TASK GOAL -
Answer these from the Ukraine war transcript:
(a) How many Ukrainian soldiers have been killed in action?
(b) How long was the Russian military convoy that stretched from Belarus to Kyiv?
(c) By what date had Russian troops pulled back from Kyiv?

EXCERPT PROVIDED -
MARY REICHARD, HOST: It’s Wednesday the 28th of December, 2022.
Thank you for joining us for today’s edition of The World and Everything in It. Good morning, I’m Mary Reichard.
NICK EICHER, HOST: And I’m Nick Eicher. First up today: Ukraine.
Russia’s full-scale war in Ukraine began ten months ago, and the consequences of this second invasion have been devastating.
At least 6,700 civilians have died and more than 13,000 Ukrainian soldiers have been killed in action.
In addition, nearly 13 million people have been displaced and the damage to Ukraine’s infrastructure amounts to more than 100 billion U.S. dollars.
REICHARD: WORLD’s Jill Nelson gives us a rundown of the key events of the war and how it’s affected the lives of Ukrainians.
JILL NELSON, REPORTER: The sun had not yet risen on Feb. 24th, when Pastor Oleg Magdych realized Ukraine was on the brink of war. Russians were firing rockets less than a mile away.
OLEG: So this morning we were driving through Kharkiv. We heard this noise that you can’t get it wrong. So um the rocket shelling was in place.
Magdych was trying to deliver supplies to Ukrainian troops in eastern Ukraine. He and his friends quickly turned around to implement their Russian-invasion game plan: Get their families to safety and join the fight.
A mass exodus of people created traffic jams and gas shortages, and many Ukrainians were trapped.
Four days later, a 40-mile long Russian military convoy stretched from Belarus to Kyiv. Washington offered to help evacuate Ukraine’s leader.
But Ukrainian President Volodomyr Zelensky turned down the offer with his now-famous response: “I need ammunition, not a ride.”
The former comedian and TV star quickly became a global symbol of resistance and courage. He posted videos of himself unshaven and wearing khakis on the streets of Kyiv and called on Ukrainians and the world to stand up to Russia.
ZELENSKY: We all must stop Russia. The world must stop the war.
As Russian missiles fell on Kyiv, the Ukrainian military and ordinary citizens began fortifying the capital.
By then, Pastor Magdych was leading a civil defense unit stationed in Kyiv.
OLEGBRIDGE: So this is one of the bridges that is closed to public, and you can only cross it if you are military personnel (honk) or some kind of special force. The bridge is empty and it’s ready to be destroyed if the enemy comes close to the bridge.
Russia had more firepower, but Ukraine had grit, Western aid, and knowledge of the terrain. By March 25th, Russian troops pulled back from Kyiv and shifted to the east. Victory number one for Ukraine.

EXTRACTED DATA -
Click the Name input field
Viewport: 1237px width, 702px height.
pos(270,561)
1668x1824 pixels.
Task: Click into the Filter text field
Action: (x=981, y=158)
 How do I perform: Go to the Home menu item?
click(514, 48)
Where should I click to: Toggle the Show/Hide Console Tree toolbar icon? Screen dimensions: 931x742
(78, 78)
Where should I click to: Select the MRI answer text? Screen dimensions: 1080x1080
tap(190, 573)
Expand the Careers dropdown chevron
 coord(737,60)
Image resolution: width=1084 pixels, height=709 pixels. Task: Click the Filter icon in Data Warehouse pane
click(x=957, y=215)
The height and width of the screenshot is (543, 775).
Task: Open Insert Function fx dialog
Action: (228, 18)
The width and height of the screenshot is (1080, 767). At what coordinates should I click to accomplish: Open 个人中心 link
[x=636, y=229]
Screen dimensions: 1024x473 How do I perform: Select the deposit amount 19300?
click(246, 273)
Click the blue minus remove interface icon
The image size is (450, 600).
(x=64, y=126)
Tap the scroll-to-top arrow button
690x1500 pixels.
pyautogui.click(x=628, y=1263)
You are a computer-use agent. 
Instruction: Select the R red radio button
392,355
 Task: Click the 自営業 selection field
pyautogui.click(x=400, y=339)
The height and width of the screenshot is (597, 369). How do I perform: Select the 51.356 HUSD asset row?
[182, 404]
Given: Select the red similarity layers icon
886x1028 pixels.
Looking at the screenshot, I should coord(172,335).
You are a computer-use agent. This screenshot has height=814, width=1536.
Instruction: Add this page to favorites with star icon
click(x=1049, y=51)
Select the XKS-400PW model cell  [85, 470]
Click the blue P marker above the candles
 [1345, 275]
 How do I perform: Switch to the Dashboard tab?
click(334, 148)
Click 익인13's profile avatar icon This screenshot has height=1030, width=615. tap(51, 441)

ANSWER -
(a) More than 13,000
(b) 40 miles
(c) March 25th